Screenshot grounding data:
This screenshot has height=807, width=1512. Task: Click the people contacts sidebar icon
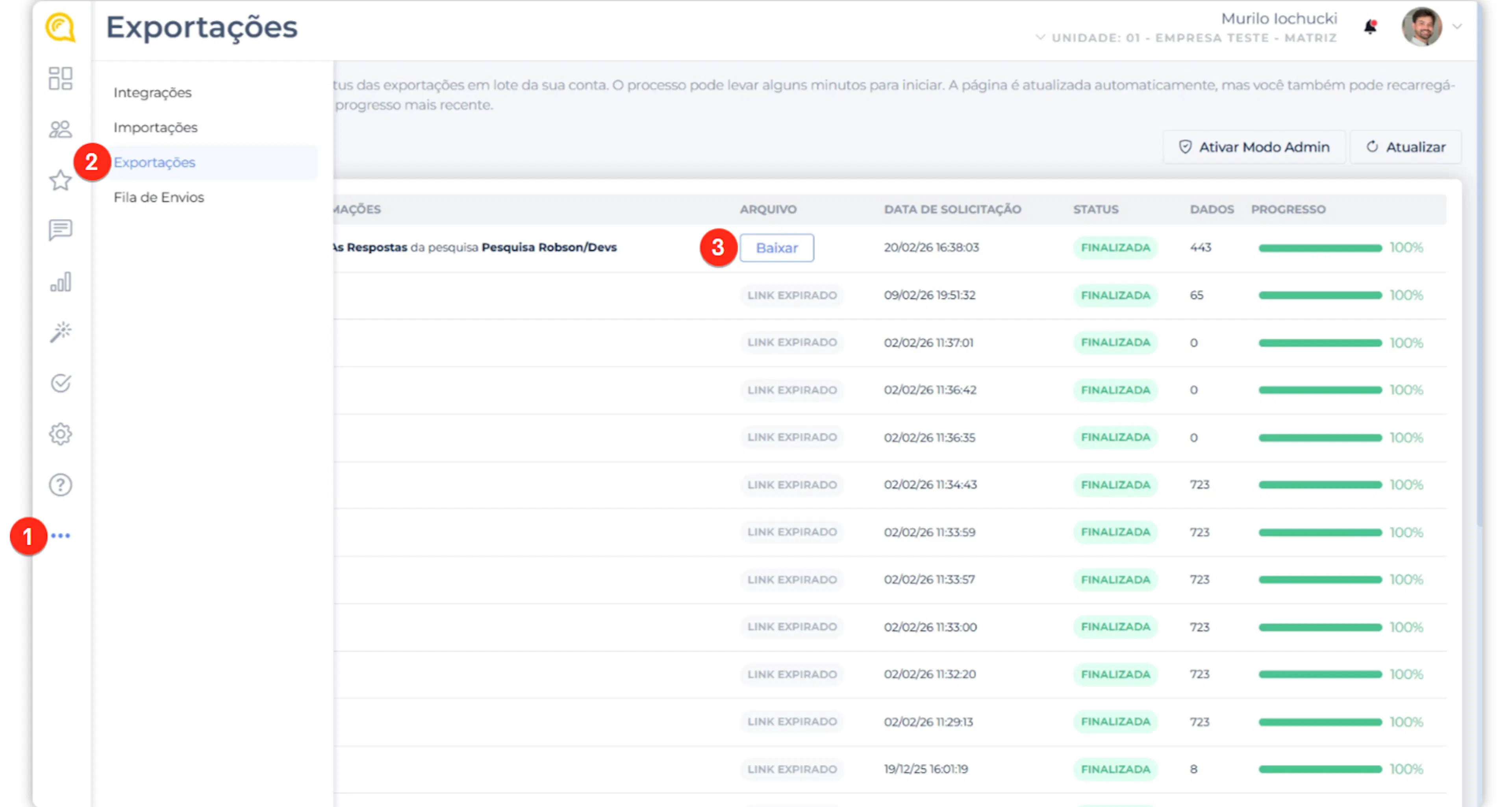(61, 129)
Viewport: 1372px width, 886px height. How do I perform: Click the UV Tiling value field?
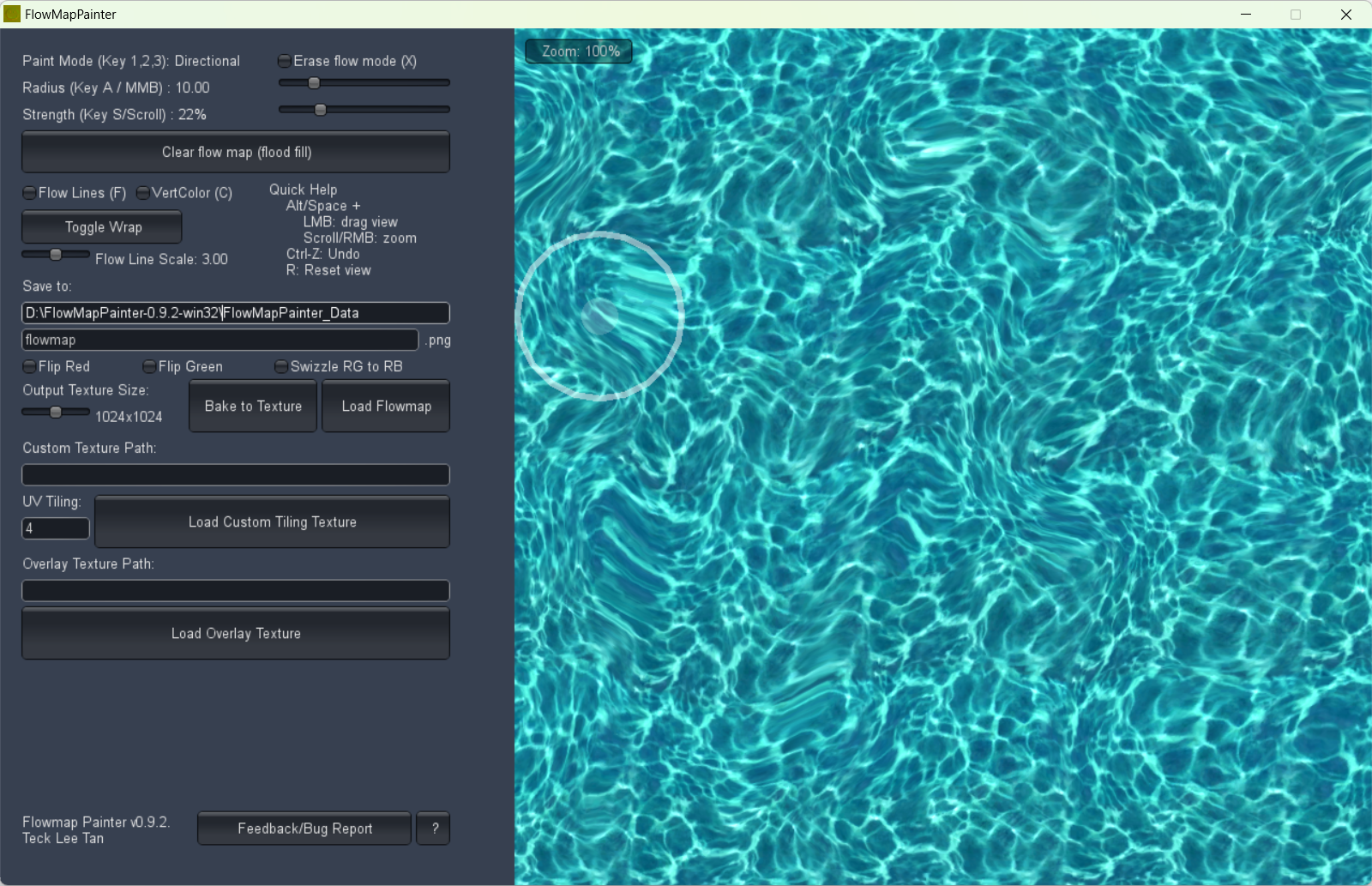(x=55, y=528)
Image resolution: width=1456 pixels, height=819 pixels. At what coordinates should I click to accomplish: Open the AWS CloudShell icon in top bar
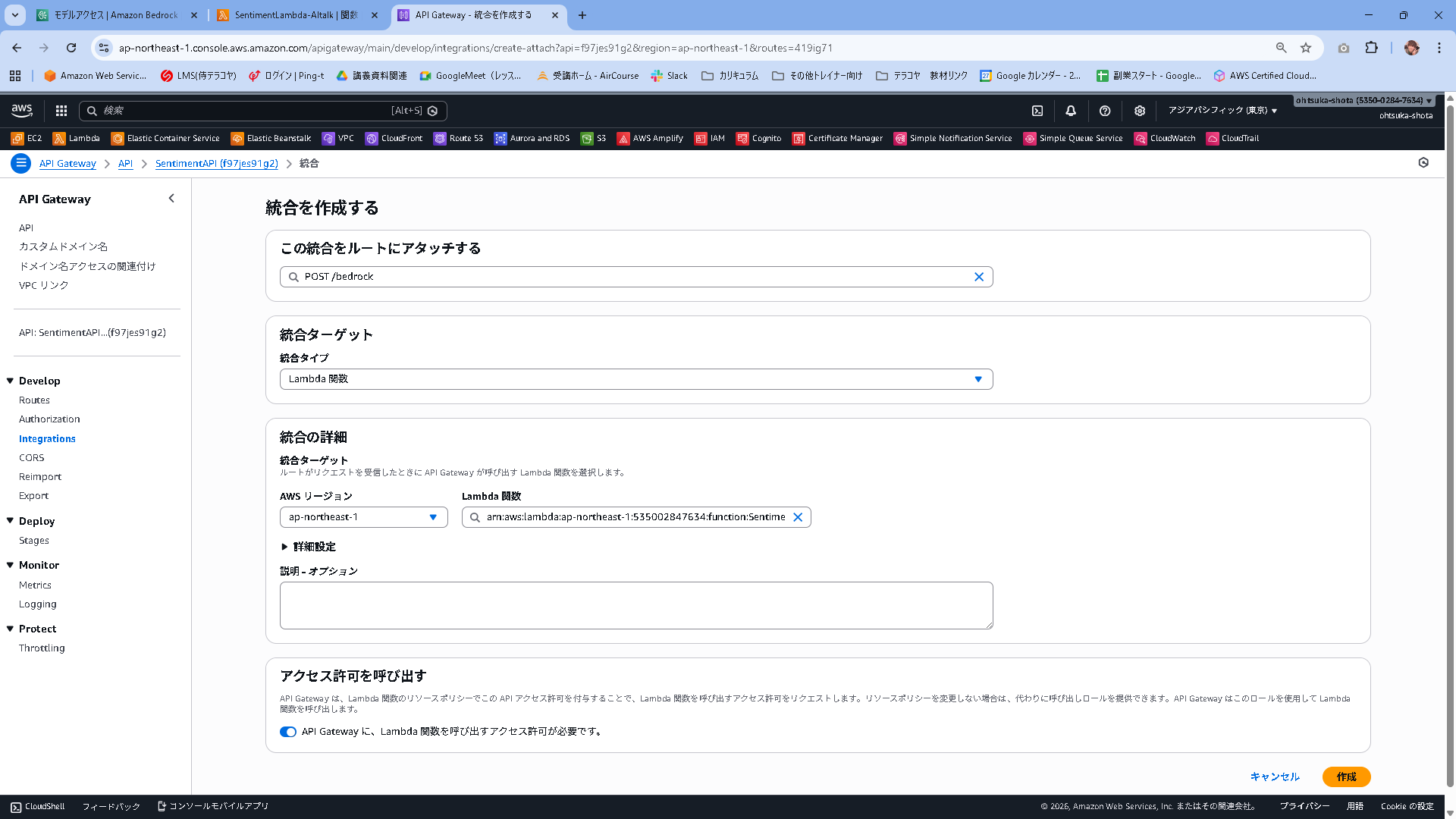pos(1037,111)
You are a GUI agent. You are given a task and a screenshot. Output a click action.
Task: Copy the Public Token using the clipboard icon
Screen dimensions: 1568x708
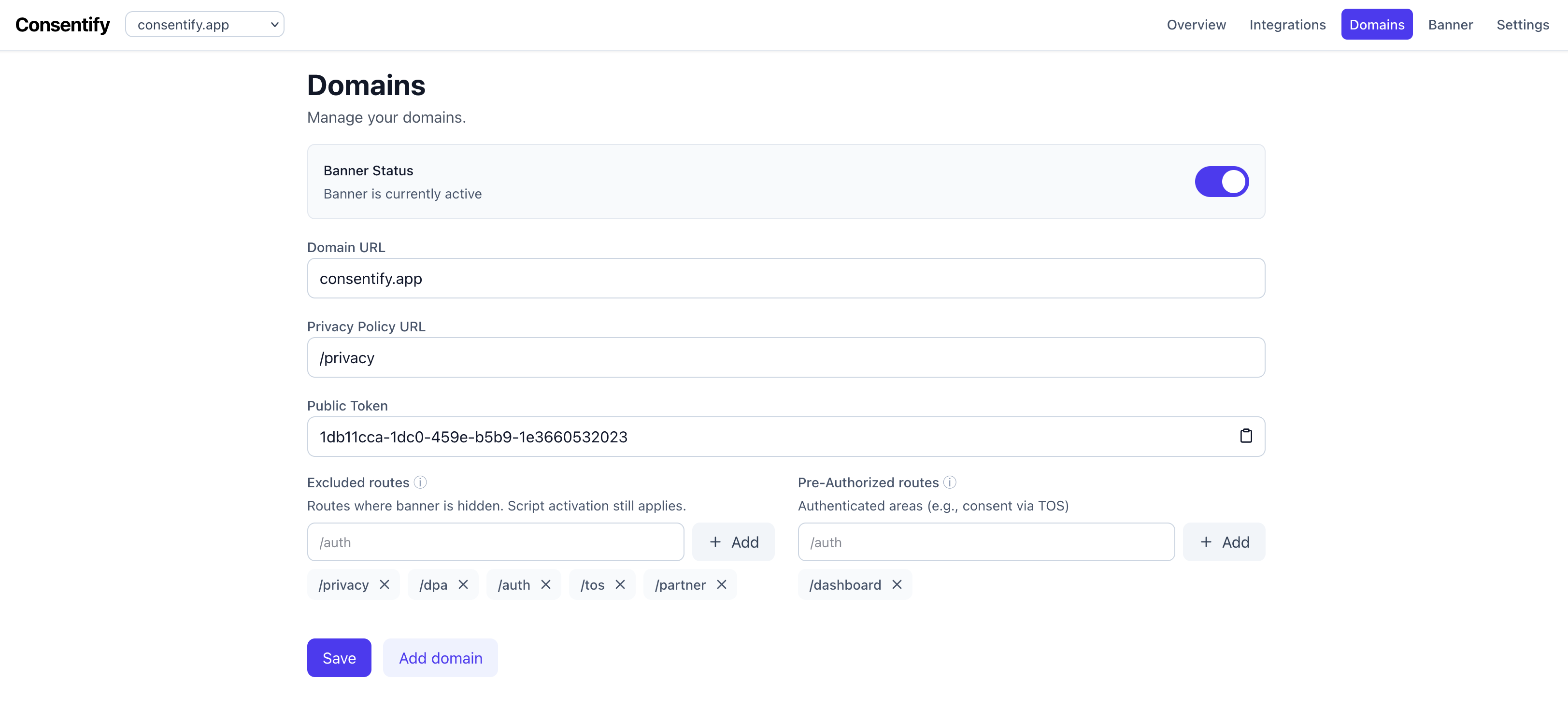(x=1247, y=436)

- [Task to complete]:
Print the entries above exactly, leaving pictures out.

- [Task output]:
This screenshot has height=807, width=1512. Task: Click the people contacts sidebar icon
(61, 129)
Viewport: 1372px width, 886px height. How do I perform: Click the UV Tiling value field?
(x=55, y=528)
Image resolution: width=1456 pixels, height=819 pixels. At what coordinates should I click to accomplish: Open the AWS CloudShell icon in top bar
pos(1037,111)
You are a GUI agent. You are given a task and a screenshot. Output a click action.
Task: Copy the Public Token using the clipboard icon
Screen dimensions: 1568x708
(x=1247, y=436)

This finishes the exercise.